Visualization and analysis of results

It's great to see how straightforward it has been to pull up the bonds that met the requirements, make sure the data is properly populated, format the floating results to a standard 2 decimals, and display them in their newly standardized currency.

With this done, let's look at totals, and a simple chart to get a broad idea of which subsidiary owes what, what the Rank is of each of the bonds, and how they contribute to the big picture of the organizations' debt structure.

    	
            

# Present a table, ranked by the amount outstanding.  Include the # issued for each currency.

table = (bonds.groupby(['Currency', 'RCSCurrencyLeaf', 'New Currency'])

              .agg({

                 'EOMAmountOutstanding': ['sum'],

                 'ISIN': ['count']

              })

        ).sort_values([('EOMAmountOutstanding', 'sum')], ascending=False)

 

# For display purposes, grab the top 10 and rename the column labels

plt_table = table.head(10).rename(columns={'EOMAmountOutstanding': 'Outstanding', 'ISIN': 'Issued'})

plt_table

    	
            

# Plot the data

plt.rcParams['figure.figsize'] = (13,7)

 

fig, ax = plt.subplots()

ax.tick_params(labelrotation=90)

 

ax.bar(

    x=np.arange(plt_table.shape[0]),

    height=plt_table['Outstanding', 'sum'],

    tick_label=plt_table.index.get_level_values(1),

    alpha=0.5

)

 

# Remove the spines from the graph - leave the bottom

ax.spines['top'].set_visible(False)

ax.spines['right'].set_visible(False)

ax.spines['left'].set_visible(False)

 

ax.tick_params(bottom=False, left=False)

 

# Add a faint grid

ax.yaxis.grid(True, alpha=0.1)

ax.xaxis.grid(True, alpha=0.1)

 

# Add labels and a title. Note the use of `labelpad` and `pad` to add some

# extra space between the text and the tick labels.

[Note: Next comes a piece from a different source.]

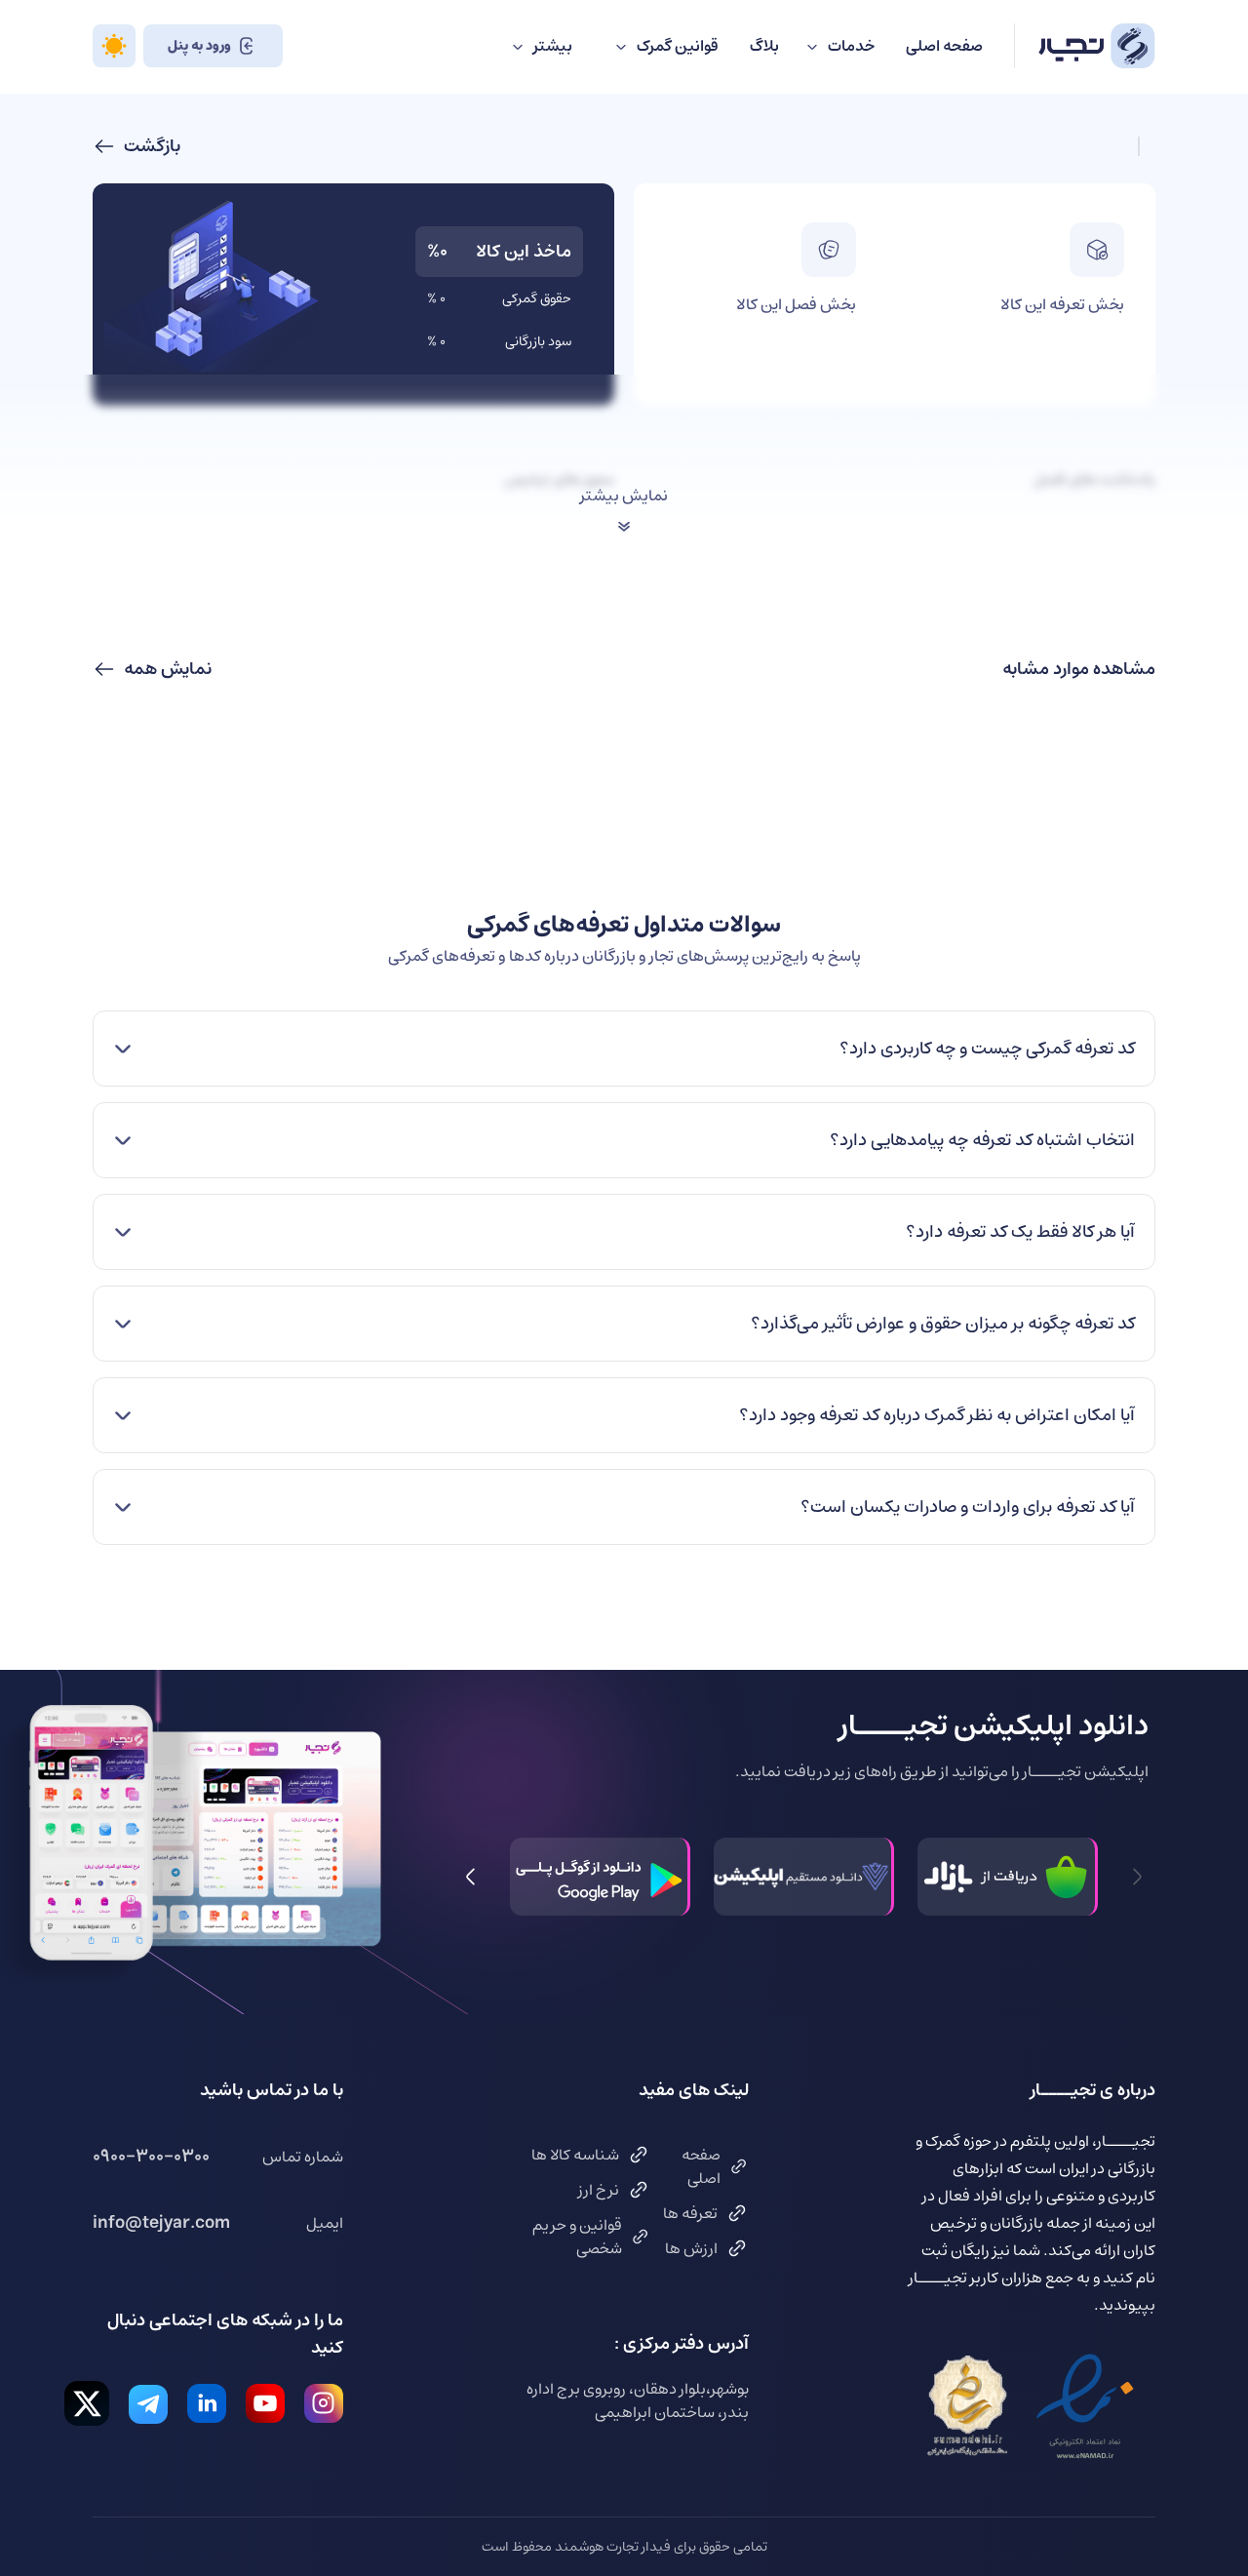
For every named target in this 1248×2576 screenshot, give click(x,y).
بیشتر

ax.set_ylabel('Outstanding', labelpad=15, fontsize=16, color='cyan')

ax.set_title(f"Currency [{to_currency}] -- ({company['DTSubjectName'][0]})", pad=15, fontsize=16,

             color='cyan')

 

fig.tight_layout()

Conclusions

In this simple yet constructive article, we have looked at how to use the APIs to search for active bonds for a company, bring back specific properties for the same, and then convert them all into a single currency so we are able to look at the whole picture. The currency conversion done in this article is transferrable to any asset class and any data set. Furthermore, the visualization in a table and chart is useful to get the 'quick big picture' in a large range of use cases. Look out for an article from the same authors on cash flow analysis for a portfolio of bonds where we'll be looking at expected cash flows, pay dates, and much more - all with the use of the basic tips you've learned here.